• _Task details_
Retype the following records line for line, with no changes.

Element lookup records:
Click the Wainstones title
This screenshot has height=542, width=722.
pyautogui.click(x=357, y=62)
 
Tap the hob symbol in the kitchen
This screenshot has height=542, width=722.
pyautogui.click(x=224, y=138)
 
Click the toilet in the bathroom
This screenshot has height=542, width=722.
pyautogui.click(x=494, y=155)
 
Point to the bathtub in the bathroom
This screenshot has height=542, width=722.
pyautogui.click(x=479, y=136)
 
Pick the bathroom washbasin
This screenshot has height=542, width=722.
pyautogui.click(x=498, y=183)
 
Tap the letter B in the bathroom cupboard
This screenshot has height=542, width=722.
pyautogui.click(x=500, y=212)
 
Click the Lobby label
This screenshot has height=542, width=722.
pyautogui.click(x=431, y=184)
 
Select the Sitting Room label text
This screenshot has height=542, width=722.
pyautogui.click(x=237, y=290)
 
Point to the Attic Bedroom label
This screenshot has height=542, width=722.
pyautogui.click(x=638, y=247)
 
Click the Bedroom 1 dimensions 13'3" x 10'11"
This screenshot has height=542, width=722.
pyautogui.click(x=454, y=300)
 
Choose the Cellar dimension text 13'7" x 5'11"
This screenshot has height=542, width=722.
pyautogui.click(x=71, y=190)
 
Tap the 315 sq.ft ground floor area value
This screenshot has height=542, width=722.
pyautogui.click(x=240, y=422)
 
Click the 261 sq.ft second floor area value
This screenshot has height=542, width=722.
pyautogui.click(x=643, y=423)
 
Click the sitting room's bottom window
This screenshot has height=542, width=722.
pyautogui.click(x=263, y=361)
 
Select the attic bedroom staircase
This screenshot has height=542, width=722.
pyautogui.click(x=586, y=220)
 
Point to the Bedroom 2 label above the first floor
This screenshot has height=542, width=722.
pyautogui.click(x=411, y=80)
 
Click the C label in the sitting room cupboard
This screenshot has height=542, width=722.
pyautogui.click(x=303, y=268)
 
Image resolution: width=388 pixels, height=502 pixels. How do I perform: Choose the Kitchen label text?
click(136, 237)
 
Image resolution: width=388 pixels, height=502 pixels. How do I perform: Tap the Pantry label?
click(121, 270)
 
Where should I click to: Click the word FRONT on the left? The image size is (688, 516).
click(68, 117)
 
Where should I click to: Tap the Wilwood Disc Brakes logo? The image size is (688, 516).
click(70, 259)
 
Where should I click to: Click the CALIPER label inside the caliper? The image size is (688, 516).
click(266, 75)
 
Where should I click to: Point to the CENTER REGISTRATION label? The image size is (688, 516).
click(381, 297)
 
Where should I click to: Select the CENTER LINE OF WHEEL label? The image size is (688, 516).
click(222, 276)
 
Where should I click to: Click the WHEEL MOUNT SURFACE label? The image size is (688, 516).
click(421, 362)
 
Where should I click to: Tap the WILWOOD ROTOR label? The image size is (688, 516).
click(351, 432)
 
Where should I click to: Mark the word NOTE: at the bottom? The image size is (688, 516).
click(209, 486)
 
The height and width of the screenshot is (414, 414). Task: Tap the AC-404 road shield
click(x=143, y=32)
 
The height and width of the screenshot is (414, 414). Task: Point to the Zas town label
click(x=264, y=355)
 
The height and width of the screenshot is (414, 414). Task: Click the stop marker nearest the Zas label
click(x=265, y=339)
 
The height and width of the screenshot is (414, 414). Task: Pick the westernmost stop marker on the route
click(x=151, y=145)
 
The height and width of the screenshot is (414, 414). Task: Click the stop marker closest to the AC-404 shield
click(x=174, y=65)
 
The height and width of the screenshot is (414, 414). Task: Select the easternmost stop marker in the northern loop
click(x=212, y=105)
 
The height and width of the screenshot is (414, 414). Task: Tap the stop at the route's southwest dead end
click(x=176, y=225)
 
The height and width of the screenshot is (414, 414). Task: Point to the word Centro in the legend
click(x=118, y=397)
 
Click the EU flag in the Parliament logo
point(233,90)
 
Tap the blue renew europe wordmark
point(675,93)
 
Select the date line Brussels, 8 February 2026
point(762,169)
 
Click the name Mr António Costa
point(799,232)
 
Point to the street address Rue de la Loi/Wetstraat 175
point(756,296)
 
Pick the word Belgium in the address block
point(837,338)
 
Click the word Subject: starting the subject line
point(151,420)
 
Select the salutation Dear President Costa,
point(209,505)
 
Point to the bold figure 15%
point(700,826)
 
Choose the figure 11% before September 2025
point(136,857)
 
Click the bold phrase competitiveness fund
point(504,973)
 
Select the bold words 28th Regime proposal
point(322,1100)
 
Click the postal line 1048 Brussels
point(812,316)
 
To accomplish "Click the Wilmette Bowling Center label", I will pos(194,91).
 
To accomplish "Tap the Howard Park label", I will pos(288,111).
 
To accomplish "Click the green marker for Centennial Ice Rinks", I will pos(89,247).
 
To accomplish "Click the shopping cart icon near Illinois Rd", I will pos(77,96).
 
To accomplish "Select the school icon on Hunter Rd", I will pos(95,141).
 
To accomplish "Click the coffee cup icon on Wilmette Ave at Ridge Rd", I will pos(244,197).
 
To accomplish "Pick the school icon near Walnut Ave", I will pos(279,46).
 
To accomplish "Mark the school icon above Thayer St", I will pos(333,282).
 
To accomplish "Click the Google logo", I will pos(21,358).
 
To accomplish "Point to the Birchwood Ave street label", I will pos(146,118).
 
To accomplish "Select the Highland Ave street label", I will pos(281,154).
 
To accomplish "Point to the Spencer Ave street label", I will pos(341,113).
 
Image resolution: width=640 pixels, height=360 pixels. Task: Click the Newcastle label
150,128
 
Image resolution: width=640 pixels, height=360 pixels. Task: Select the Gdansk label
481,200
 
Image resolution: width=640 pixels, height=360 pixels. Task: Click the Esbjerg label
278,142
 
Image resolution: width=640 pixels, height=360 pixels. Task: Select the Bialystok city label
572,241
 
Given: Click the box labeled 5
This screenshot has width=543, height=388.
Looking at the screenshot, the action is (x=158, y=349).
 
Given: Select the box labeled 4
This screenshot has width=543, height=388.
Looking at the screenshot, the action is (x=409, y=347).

• _The result_
Click the Wainstones title
This screenshot has height=542, width=722.
pyautogui.click(x=357, y=62)
 
Tap the hob symbol in the kitchen
This screenshot has height=542, width=722.
pyautogui.click(x=224, y=138)
 
Click the toilet in the bathroom
This screenshot has height=542, width=722.
pyautogui.click(x=494, y=155)
 
Point to the bathtub in the bathroom
This screenshot has height=542, width=722.
pyautogui.click(x=479, y=136)
 
Pick the bathroom washbasin
This screenshot has height=542, width=722.
pyautogui.click(x=498, y=183)
 
Tap the letter B in the bathroom cupboard
This screenshot has height=542, width=722.
pyautogui.click(x=500, y=212)
 
Click the Lobby label
This screenshot has height=542, width=722.
pyautogui.click(x=431, y=184)
 
Select the Sitting Room label text
This screenshot has height=542, width=722.
pyautogui.click(x=237, y=290)
 
Point to the Attic Bedroom label
This screenshot has height=542, width=722.
pyautogui.click(x=638, y=247)
 
Click the Bedroom 1 dimensions 13'3" x 10'11"
This screenshot has height=542, width=722.
pyautogui.click(x=454, y=300)
 
Choose the Cellar dimension text 13'7" x 5'11"
This screenshot has height=542, width=722.
pyautogui.click(x=71, y=190)
 
Tap the 315 sq.ft ground floor area value
This screenshot has height=542, width=722.
pyautogui.click(x=240, y=422)
 
Click the 261 sq.ft second floor area value
This screenshot has height=542, width=722.
pyautogui.click(x=643, y=423)
 
Click the sitting room's bottom window
This screenshot has height=542, width=722.
pyautogui.click(x=263, y=361)
 
Select the attic bedroom staircase
This screenshot has height=542, width=722.
pyautogui.click(x=586, y=220)
 
Point to the Bedroom 2 label above the first floor
This screenshot has height=542, width=722.
pyautogui.click(x=411, y=80)
 
Click the C label in the sitting room cupboard
This screenshot has height=542, width=722.
pyautogui.click(x=303, y=268)
 
Image resolution: width=388 pixels, height=502 pixels. How do I perform: Choose the Kitchen label text?
click(136, 237)
 
Image resolution: width=388 pixels, height=502 pixels. How do I perform: Tap the Pantry label?
click(121, 270)
 
Where should I click to: Click the word FRONT on the left? The image size is (688, 516).
click(68, 117)
 
Where should I click to: Tap the Wilwood Disc Brakes logo? The image size is (688, 516).
click(70, 259)
 
Where should I click to: Click the CALIPER label inside the caliper? The image size is (688, 516).
click(266, 75)
 
Where should I click to: Point to the CENTER REGISTRATION label? The image size is (688, 516).
click(381, 297)
 
Where should I click to: Select the CENTER LINE OF WHEEL label? The image size is (688, 516).
click(222, 276)
 
Where should I click to: Click the WHEEL MOUNT SURFACE label? The image size is (688, 516).
click(421, 362)
 
Where should I click to: Tap the WILWOOD ROTOR label? The image size is (688, 516).
click(351, 432)
 
Where should I click to: Mark the word NOTE: at the bottom? The image size is (688, 516).
click(209, 486)
 
The height and width of the screenshot is (414, 414). Task: Tap the AC-404 road shield
click(x=143, y=32)
 
The height and width of the screenshot is (414, 414). Task: Point to the Zas town label
click(x=264, y=355)
 
The height and width of the screenshot is (414, 414). Task: Click the stop marker nearest the Zas label
click(x=265, y=339)
 
The height and width of the screenshot is (414, 414). Task: Pick the westernmost stop marker on the route
click(x=151, y=145)
 
The height and width of the screenshot is (414, 414). Task: Click the stop marker closest to the AC-404 shield
click(x=174, y=65)
 
The height and width of the screenshot is (414, 414). Task: Select the easternmost stop marker in the northern loop
click(x=212, y=105)
 
The height and width of the screenshot is (414, 414). Task: Tap the stop at the route's southwest dead end
click(x=176, y=225)
 
The height and width of the screenshot is (414, 414). Task: Point to the word Centro in the legend
click(x=118, y=397)
 
Click the EU flag in the Parliament logo
point(233,90)
 
Tap the blue renew europe wordmark
point(675,93)
 
Select the date line Brussels, 8 February 2026
point(762,169)
 
Click the name Mr António Costa
point(799,232)
 
Point to the street address Rue de la Loi/Wetstraat 175
point(756,296)
 
Pick the word Belgium in the address block
point(837,338)
 
Click the word Subject: starting the subject line
point(151,420)
 
Select the salutation Dear President Costa,
point(209,505)
 
Point to the bold figure 15%
point(700,826)
 
Choose the figure 11% before September 2025
point(136,857)
 
Click the bold phrase competitiveness fund
point(504,973)
 
Select the bold words 28th Regime proposal
point(322,1100)
 
Click the postal line 1048 Brussels
point(812,316)
 
To accomplish "Click the Wilmette Bowling Center label", I will pos(194,91).
 
To accomplish "Tap the Howard Park label", I will pos(288,111).
 
To accomplish "Click the green marker for Centennial Ice Rinks", I will pos(89,247).
 
To accomplish "Click the shopping cart icon near Illinois Rd", I will pos(77,96).
 
To accomplish "Select the school icon on Hunter Rd", I will pos(95,141).
 
To accomplish "Click the coffee cup icon on Wilmette Ave at Ridge Rd", I will pos(244,197).
 
To accomplish "Pick the school icon near Walnut Ave", I will pos(279,46).
 
To accomplish "Mark the school icon above Thayer St", I will pos(333,282).
 
To accomplish "Click the Google logo", I will pos(21,358).
 
To accomplish "Point to the Birchwood Ave street label", I will pos(146,118).
 
To accomplish "Select the Highland Ave street label", I will pos(281,154).
 
To accomplish "Point to the Spencer Ave street label", I will pos(341,113).
 
Image resolution: width=640 pixels, height=360 pixels. Task: Click the Newcastle label
150,128
 
Image resolution: width=640 pixels, height=360 pixels. Task: Select the Gdansk label
481,200
 
Image resolution: width=640 pixels, height=360 pixels. Task: Click the Esbjerg label
278,142
 
Image resolution: width=640 pixels, height=360 pixels. Task: Select the Bialystok city label
572,241
 
Given: Click the box labeled 5
This screenshot has width=543, height=388.
Looking at the screenshot, the action is (x=158, y=349).
 
Given: Select the box labeled 4
This screenshot has width=543, height=388.
Looking at the screenshot, the action is (x=409, y=347).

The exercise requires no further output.